Dusita
A unique visual signature based on accords, character, and seasonality
Dried apricot and fig meet coriander's slightly soapy spice whilst saffron lends an almost medicinal gold tone—the cinnamon and nutmeg arrive not as baked goods but as something sharper, almost peppery. Within minutes, oregano's green herbaceousness clashes gently with petitgrain's citrus shimmer, creating an unstable but compelling opening that feels more culinary than traditionally fragrant.
The florals emerge with unexpected forcefulness, leather and tobacco anchoring them into something resembling a tobacco flower or a rose growing beside a barn. The Sambac jasmine becomes creamy-spiced, whilst the orris butter settles into a talcum-like dryness that adds structure. This middle phase oscillates between sweetness and savouriness, never quite settling—ylang ylang's indolic richness deepens the animalic character, making the whole composition feel vaguely animalic and faintly human.
Oud and patchouli dominate, creating a dense woody-resinous base that feels almost gaiacal. Tonka bean surfaces here as caramelised sweetness cutting through the smoke-like tobacco, whilst cedarwood and sandalwood provide a cooler, slightly creamy counterbalance. The leather fades to a faint memory of suede, leaving a composition that's contemplative, somewhat austere, and deeply interior.
Montri arrives as a scholar's reverie—equal parts spice merchant and leather-bound library. Pissara Umavijani constructs something deliberately disorienting: the opening salvo of coriander and saffron suggests warmth, but dried fruits introduce an almost fermented sweetness that muddies the narrative. This is not comfort; this is intrigue. The heart unfurls with a provocative friction between florals and leather—Damask rose and Sambac jasmine should sing innocently enough, but they're tethered to tobacco and leather that speaks of aged skin, worn jackets, the scent of someone who smells like decisions rather than perfume. Orris butter adds a violet-tinged powder that's neither clean nor pretty, and ylang ylang contributes an almost diesel-like animalic thrust.

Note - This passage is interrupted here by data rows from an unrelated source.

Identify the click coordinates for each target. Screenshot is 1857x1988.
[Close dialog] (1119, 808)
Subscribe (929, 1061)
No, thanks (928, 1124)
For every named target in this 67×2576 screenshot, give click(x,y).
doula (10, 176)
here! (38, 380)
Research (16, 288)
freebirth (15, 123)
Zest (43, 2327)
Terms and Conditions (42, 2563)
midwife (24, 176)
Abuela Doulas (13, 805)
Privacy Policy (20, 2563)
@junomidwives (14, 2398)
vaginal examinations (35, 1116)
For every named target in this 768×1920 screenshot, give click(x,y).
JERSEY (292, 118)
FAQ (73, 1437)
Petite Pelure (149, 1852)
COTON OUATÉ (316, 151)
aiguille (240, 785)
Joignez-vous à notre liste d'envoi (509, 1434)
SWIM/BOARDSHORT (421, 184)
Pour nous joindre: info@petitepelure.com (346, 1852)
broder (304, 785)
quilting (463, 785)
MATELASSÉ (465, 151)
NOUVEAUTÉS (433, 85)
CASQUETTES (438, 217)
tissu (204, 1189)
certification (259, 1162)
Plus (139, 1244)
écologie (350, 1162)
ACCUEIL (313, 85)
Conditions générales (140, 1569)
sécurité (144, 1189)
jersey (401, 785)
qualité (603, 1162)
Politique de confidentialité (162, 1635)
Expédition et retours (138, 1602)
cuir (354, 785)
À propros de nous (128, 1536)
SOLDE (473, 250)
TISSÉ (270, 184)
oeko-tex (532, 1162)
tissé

The base doesn't resolve so much as compound the complexity. Oud and patchouli establish a woody-dark foundation, but tonka bean—that notorious sweetener—refuses to soften the edges here. Instead, it creates tension with the tobacco and leather, suggesting caramelised smoke rather than gourmand comfort. Cedarwood and sandalwood provide structure whilst vetiver adds a mineral, almost soapy counterpoint.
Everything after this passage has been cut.